Friday, September 20, 2013

Turkey with Mushrooms and Cream

* 1 package of turkey slices (17.6 oz is how they usually come)
* 1 tbsp oil
* 3 tbsp butter, divided
* 3/4 cup water, divided
* 1/4 cup apple cider
* 2 tsp chicken bullion granules
* 1/4 tsp pepper
* 3/4 cup sour cream
* 1 lb fresh mushrooms, sliced

1. In a large skillet over medium high heat cook turkey in oil and 2 tbsp of butter until golden brown and cooked through.  Remove from skillet and keep warm.
2. In the now empty skillet, combine 1/2 cup water, cider, 1 tsp bullion and pepper.  Cook over medium heat until the bullion is dissolved. Stir in the sour cream and heat through.
3. In another skillet, combine 1 tbsp butter, 1/4 cup water and 1 tsp bullion. Cook over medium heat until the bullion is dissolved. Add mushrooms and cook for 10 minutes of until the liquid has evaporated.
4. Plate the turkey with sauce and mushrooms.  Enjoy!

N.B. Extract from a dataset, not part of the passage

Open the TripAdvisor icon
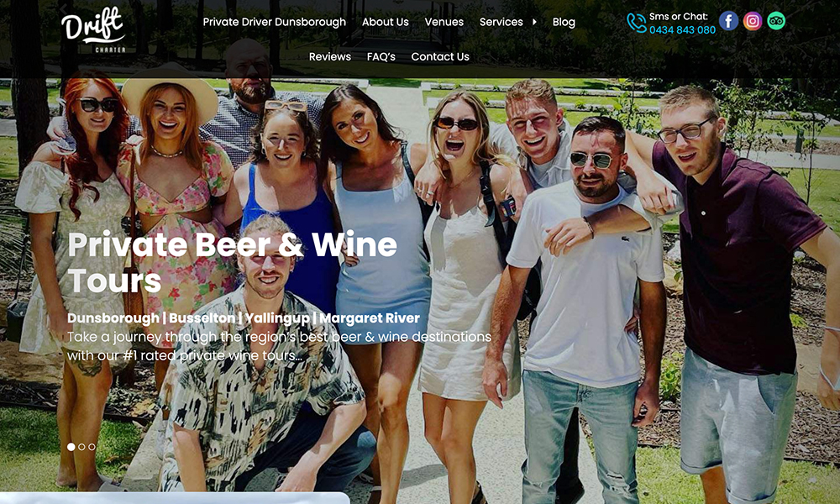This screenshot has width=840, height=504. (x=775, y=21)
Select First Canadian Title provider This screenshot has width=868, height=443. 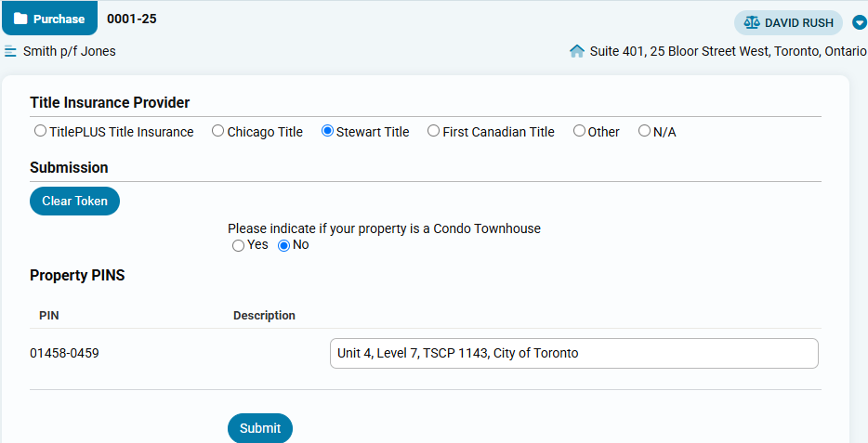point(433,131)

This can be served with rice, or egg noodles, or even potatoes.  Our family has been on a brown rice kick and as a result we served it with that.  It was nice to make turkey instead of chicken, but I am sure you could make this with chicken if you had that on hand.  I would suggest pounding the chicken thin so it can quickly cook.